Backini, like Alabama 3, record out of Brighton. Rob Quickenden, (the man who is Backini), has a special talent for fusing swing, jazz and big band with downtempo electropop. And 'Company B-Boy' is, in my opinion, the best example of his genius. Now let’s not beat about the bush, this should go horribly wrong. This mix of the 40s and electropop ought to be an automatic musak generator for Woolworths. But Backini get this genre right. Very right.

’Company B-Boy’ samples The Andrews Sisters’ 'Boogie Woogie Bugle Boy'. It does this by scratching it up B-Boy stylee, and cutting in spoken word samples such as a camp Noel Coward recitation which includes the immortal lines “When Eve said to Adam / Start calling me madam / the world became far far more exciting”. The song is smart, distinctive, humorous, and has a something new to it on each airing. It's one song I can't hear too many times. Go listen to it, now.

... bass guitars (Alison)

Standing for what seems like an hour in a dark, packed out, sweaty room. Trying to hold two pints, because it isn’t worth even trying to queue at the bar and get back to your mates again before the band comes out. Having some tall bloke (with big hair), push past, apologising, just to stand right in front of you. Noticing, that without intentionally moving backwards, the stage is getting further and further away. Considering whether it would be easiest just to see off your pints because rude buggers keep knocking into you, meaning you have more beer down your front than in your glass, and you can’t manage a cig and you really want one. But worrying if seeing off your pints would just mean needing to pee faster, and if you have to leave to pee you may as well have left to go to the bar and avoided all hassle in the first place. You’re exhausted, grumpy and just not in the mood to be out on a school night. Then the music starts. The first few notes of bass played reverberate; through your ears, through the floor, through all the bodies packed around you. They pulse through you and modify your physiology, leaving your mood no option but to follow the music.

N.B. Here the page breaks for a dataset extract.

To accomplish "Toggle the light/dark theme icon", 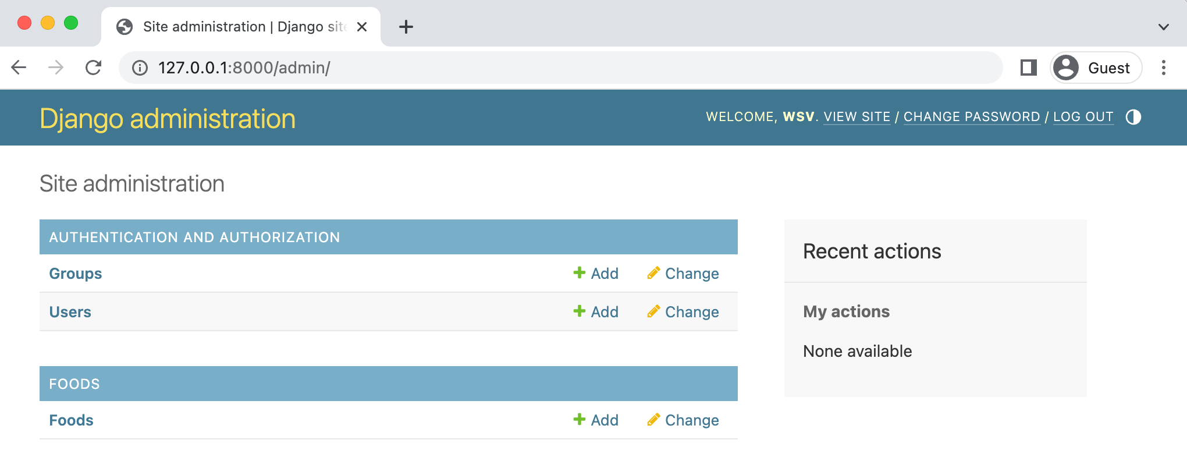I will (x=1133, y=117).
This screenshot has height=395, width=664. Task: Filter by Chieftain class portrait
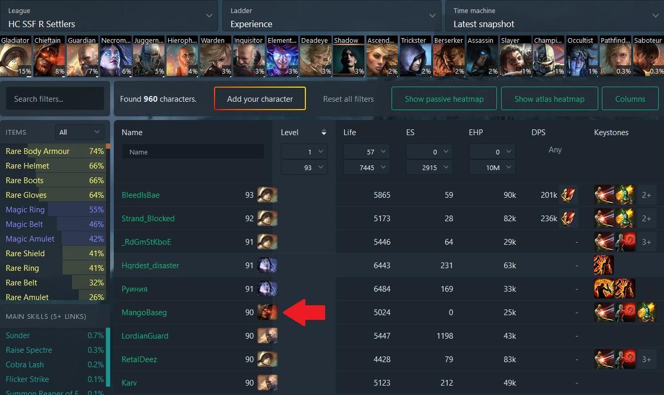(x=49, y=56)
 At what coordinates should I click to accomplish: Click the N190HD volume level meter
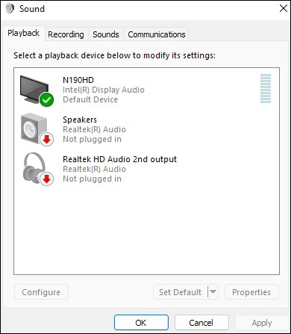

I love everything about bass guitars; they’re just so bold and manly compared to regular guitars. They look significant on stage, the way bassists hold them with their legs apart and their arms longer and lower than seems natural. Of course the coolest bassists are all female: Kim Deal, Maureen Herman, Kim Gordon, Jennifer Finch, Kristen Pfaff… Bass means you don’t just hear music, you feel it too. Hearing the bass in songs like ‘Cannonball’, ‘Debaser’, ‘Heart Of Glass’, ‘Around The World’ and even ‘Groove Is In The Heart’, I’m forced to dance, no matter where I am. But it’s not just about the big dominating, funky basslines. In songs like ‘Guns Of Brixton’, ‘Something In The Way’ and ‘Heroin’ the lingering bass journeys to disturbing places and drags you along with it. Music without bass would be music without a pulse.

For far more insightful talk of bass, have a look at Stylus’s Top 50 Basslines.

... black (Ben)

Just as Henry Ford famously pronounced of his most celebrated car, rock ‘n’ roll can come in any colour – so long as it’s black.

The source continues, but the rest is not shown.